The “Sovereignty of Parliament” generally means first that Parliament may do anything it wishes, and secondly that there is no person or body in the united Kingdom with power to set its acts aside, namely that no Act of Parliament could be declared to be invalid by courts of law. This doctrine was systematized by A. V. Dicey in the late nineteenth century, and has been upheld by orthodox English lawyers. But, on the other hand, some new attempts have been made to question the doctrine. According to them, if Parliament were truly sovereign, it would necessarily be above the law, which would contradict Dicey's. own theory on the rule of law. The question which has not been settled is the relation between Acts of Parliament and the common law.

Sir Ivor Jennings insists that the “parliamentary sovereignty” in Dicey's sense is a doctrine of law. Therefore, he holds the view that Parliament's legal power depends on a legal rule which is established by the courts. The point is presented by Jennings in the form of a paradox: since Parliament can change the law as it likes, it can alter the law about itself as well as the law about anything else.

On the contrary the Dicey school has considered that no Parliament could legislate to prevent the repeal or amendment of its own enactments, or, to put it tersely, no Parliament could bind its successors. Under this view a fallacy in Jennings' attempt was to secure the settlement within the limits of the unmixed legal principle.

H. W. R. Wade, who supports Dicey's view, refers to J. W. Salmond to solve the said paradox.
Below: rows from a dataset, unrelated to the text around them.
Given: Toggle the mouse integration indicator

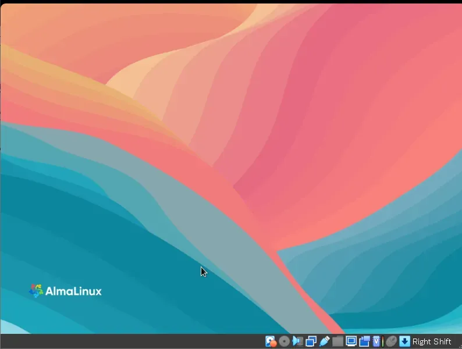Looking at the screenshot, I should 392,341.
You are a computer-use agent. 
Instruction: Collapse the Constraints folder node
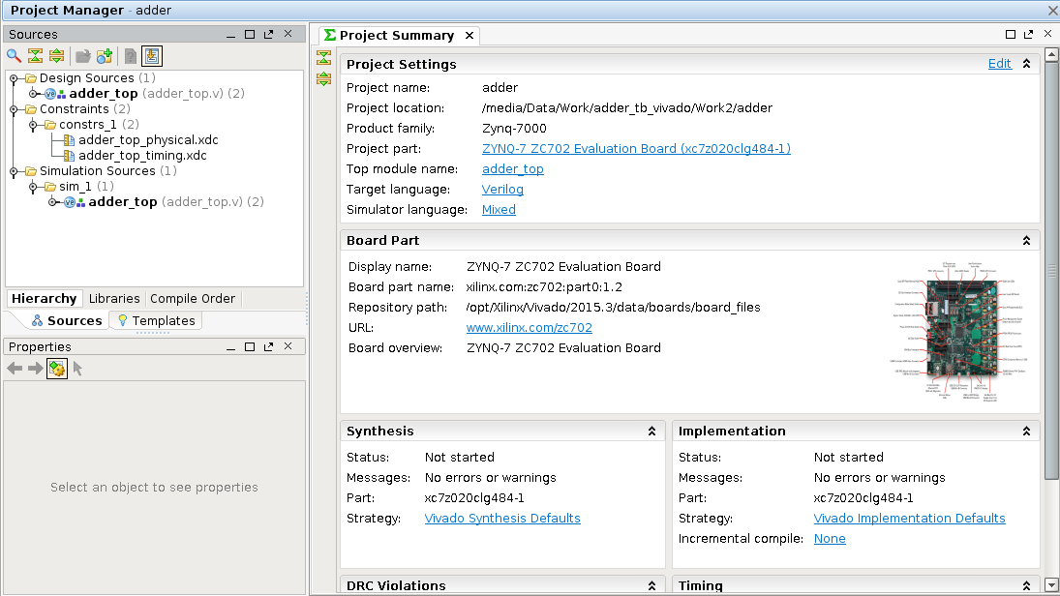pyautogui.click(x=14, y=109)
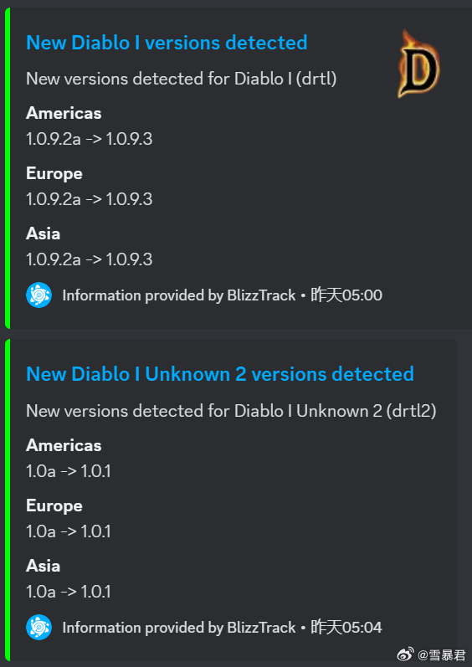The width and height of the screenshot is (472, 667).
Task: Click the 昨天05:04 timestamp
Action: pyautogui.click(x=346, y=628)
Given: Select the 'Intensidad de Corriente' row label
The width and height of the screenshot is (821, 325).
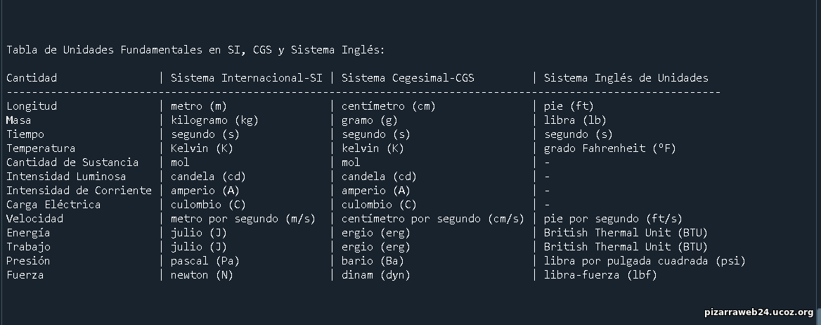Looking at the screenshot, I should click(x=79, y=191).

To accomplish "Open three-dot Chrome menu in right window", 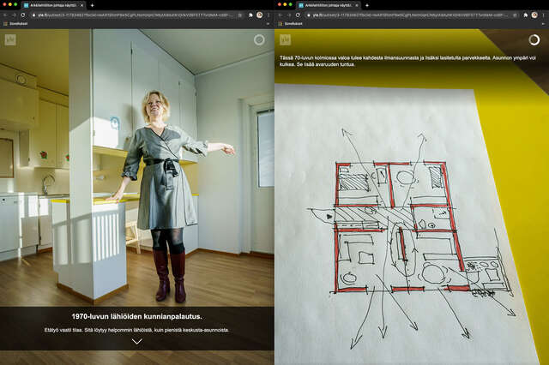I will pos(544,15).
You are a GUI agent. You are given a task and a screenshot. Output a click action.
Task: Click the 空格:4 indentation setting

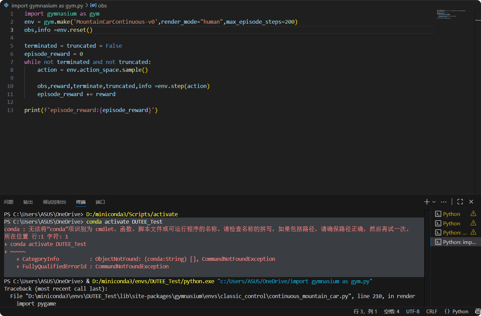pyautogui.click(x=392, y=311)
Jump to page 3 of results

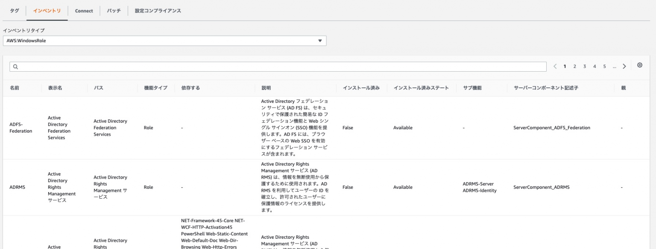coord(584,67)
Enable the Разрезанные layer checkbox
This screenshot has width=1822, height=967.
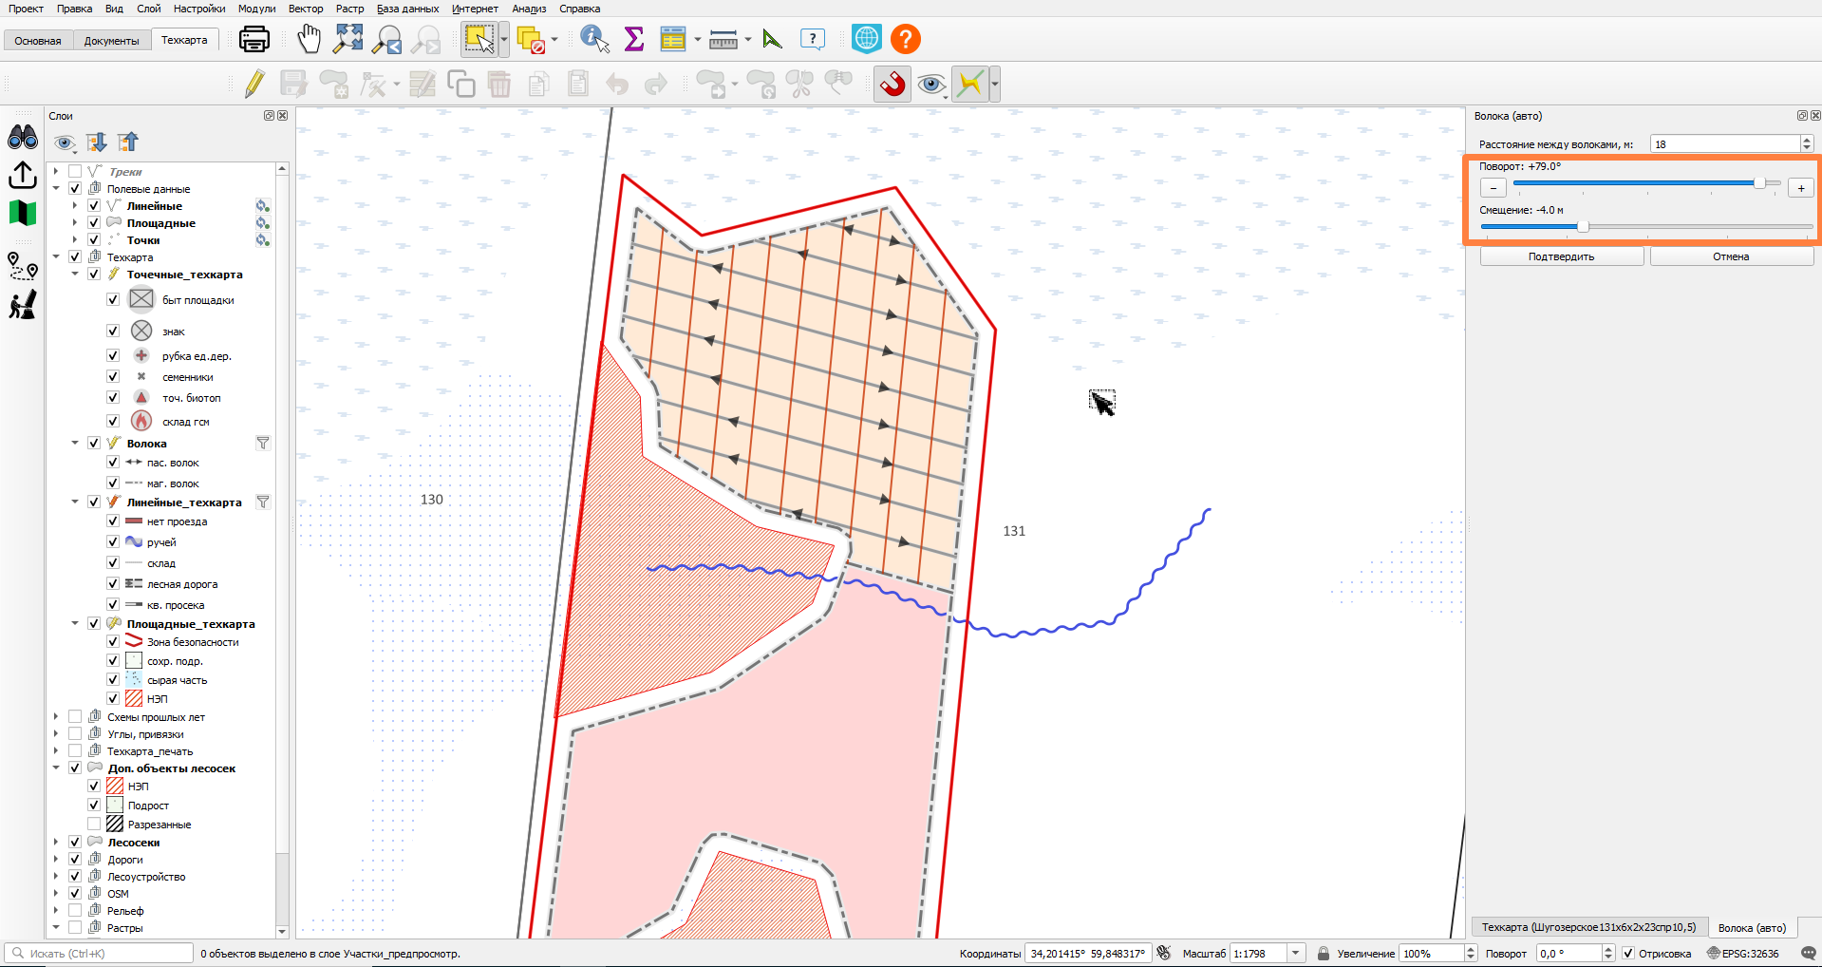tap(94, 825)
What Salmond cans the “ultimate legal principle” is a rule which is unique in being unchangeable by Parliament, whose operation is ultimate and whose source is not legal, but only historical. He says that the doctrine of the Parliamentary sovereignty is in one sense a rule of common law, but in another sense, it is the political fact upon which the whole system of legislation hangs.

E. C. S. Wade, who also supports Dicey's view, cites from J. Bryce: “The historical facts which have vested power in any given sovereign lie outside the questions with which the law is concerned, and belong to historical or to political philosophy or to ethics.”

O. H. Phillips also says, “The legislative supremacy of the British Parliament, as well as being a legal concept, is also the result of political history and is ultimately based on fact, that is, general recognition by the people and the courts. It is therefore at the same time a legal and political principle. “He refers to H. L. A. Hart, who calls it “the ultimate rule of recognition,” which may be regarded both as an external statement of fact and as an internal criterion of validity.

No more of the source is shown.